Georges le Jeune también me trataba de una manera peculiar y menos amistosa que antes, pese a que ahora éramos hermanos. A Thomas y a Luc les gustaba reírse de mí y gastarme bromas, lo que no es ninguna sorpresa. Por lo menos dejaban tranquila a Aliénor. Nadie le dijo nada sobre lo sucedido.
Todo resultaba más fácil de soportar porque Christine era amable conmigo. Me aceptó como parte de la familia sin ningún reparo, y eso hizo que los demás controlaran sus sentimientos. Nadie pareció adivinar lo que había sucedido en realidad, pese a tener una pista delante de sus narices, en los hilos del telar, que lo indicaba claramente. Aunque son buenos tejedores, quizá estaban demasiado cerca de su trabajo para verlo en perspectiva. Nunca pensaron en Nicolás: dieron por sentado que el unicornio era yo. Todo era más fácil así.
Por otra parte, habla muy poco tiempo para pensar en lo sucedido, porque el problema acuciante era terminar La Vista y El Tacto. Con días más cortos teníamos menos luz. A veces parecía que nada más sonar las campanas de la Chapelle para iniciar la jornada de trabajo, volvían a oírse para darla por terminada, con muy poco progreso en la confección de los tapices. El frío no ayudaba. Los talleres de los tejedores son especialmente fríos porque hay que dejar abiertas puertas y ventanas para que haya más luz y porque tampoco se encienden fuegos por temor a las chispas. Muchos talleres cierran o reducen el trabajo durante los meses fríos, pero, por supuesto, Georges no podía hacerlo. Aunque sólo estábamos en Adviento, hacía tanto frío como si la Epifanía no fuera más que un recuerdo. Madeleine colocaba cubos con brasas a los pies de los tejedores, pero apenas se notaba. Tampoco se podía utilizar ropa de mucho abrigo en brazos y hombros, porque dificultaba el trabajo. Se usaban en cambio guantes sin dedos que Christine había tejido con restos de lana, lo que no evitaba los sabañones.
A Georges las escasas horas de trabajo le resultaban especialmente duras. Los meses de preocupación por el encargo de Jean le Viste lo habían marcado. Tenía ojeras pronunciadas y ojos enrojecidos. De la noche a la mañana el pelo pareció volvérsele completamente gris. Se cargó de hombros y hablaba poco y nunca con alegría. Christine no le permitía trabajar los domingos, pero estaba tan cansado que se quedaba dormido en Notre Dame du Sablón tan pronto como se sentaba para oír misa. Nadie trataba de despertarlo, ni siquiera cuando debía ponerse en pie o arrodillarse. El sacerdote no decía nada. Sabía, como todo el mundo, que el taller tenía problemas.
Yo iba casi a diario para ayudar. Tampoco tenia cartones que dibujar en otros sitios: los lissiers raras veces reciben nuevos encargos en invierno, una época en la que nadie viaja hacia el norte ni desde París ni desde ningún otro sitio. Además, quería estar allí, aunque sólo fuera para hacer compañía a mi mujer. Aliénor ayudaba a Madeleine, o cosía los tapices cuando había sitio para ella. Pero buena parte del tiempo tanto ella como yo parecíamos gatos que deambulan por callejones en busca de algo que los mantenga ocupados. Era penoso ver a otros trabajar tanto y no ser capaces de hacer lo mismo. Envidiaba la laboriosidad de Christine, aunque todavía me asustaba un tanto verla tejer tapices a los que el Gremio tenía que dar el visto bueno. Por supuesto no decía nada. Era parte de la familia y sabía guardar sus secretos.

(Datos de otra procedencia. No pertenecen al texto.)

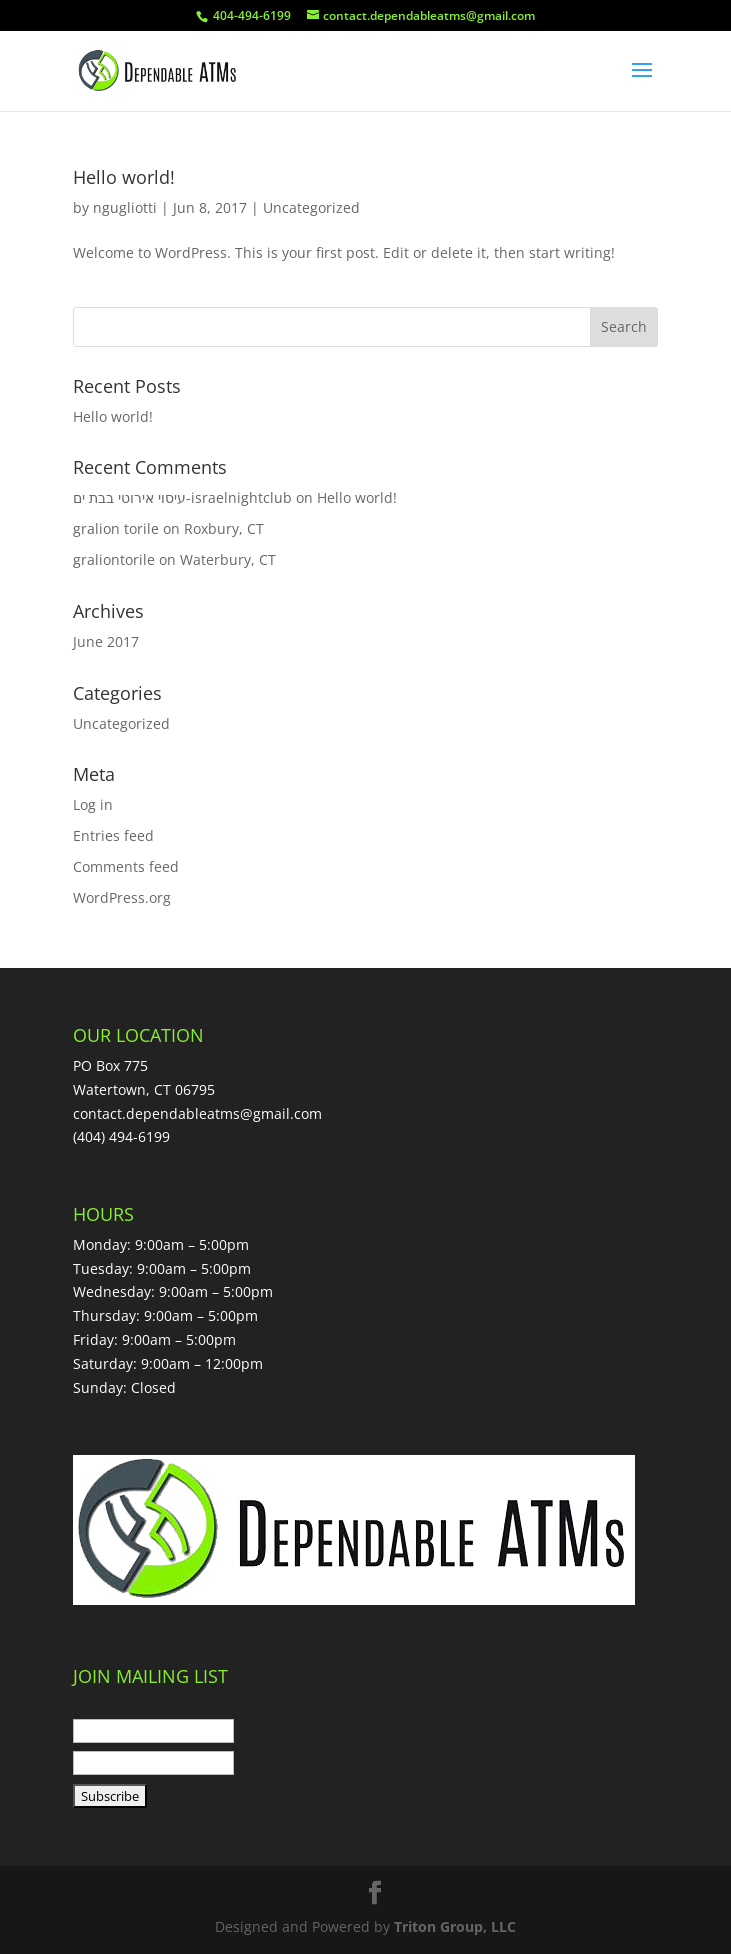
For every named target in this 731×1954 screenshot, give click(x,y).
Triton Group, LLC (455, 1926)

Apenas celebramos la Navidad. Es verdad que se festejó la Nochebuena, aunque la comida fue poca y carente de interés, sin dinero para carne, pasteles o vino. Sólo Joseph y Thomas no trabajaron el día de San Esteban. Christine acudió a misa el día de los Inocentes, e insistió en que todo el mundo fuera a Notre Dame du Sablon en la fiesta de la Epifanía, aunque después trabajáramos en lugar de celebrarla. Para entonces ni siquiera Joseph y Thomas se incorporaron al júbilo de las calles, porque estaban a punto de acabar El Tacto y querían terminar de una vez.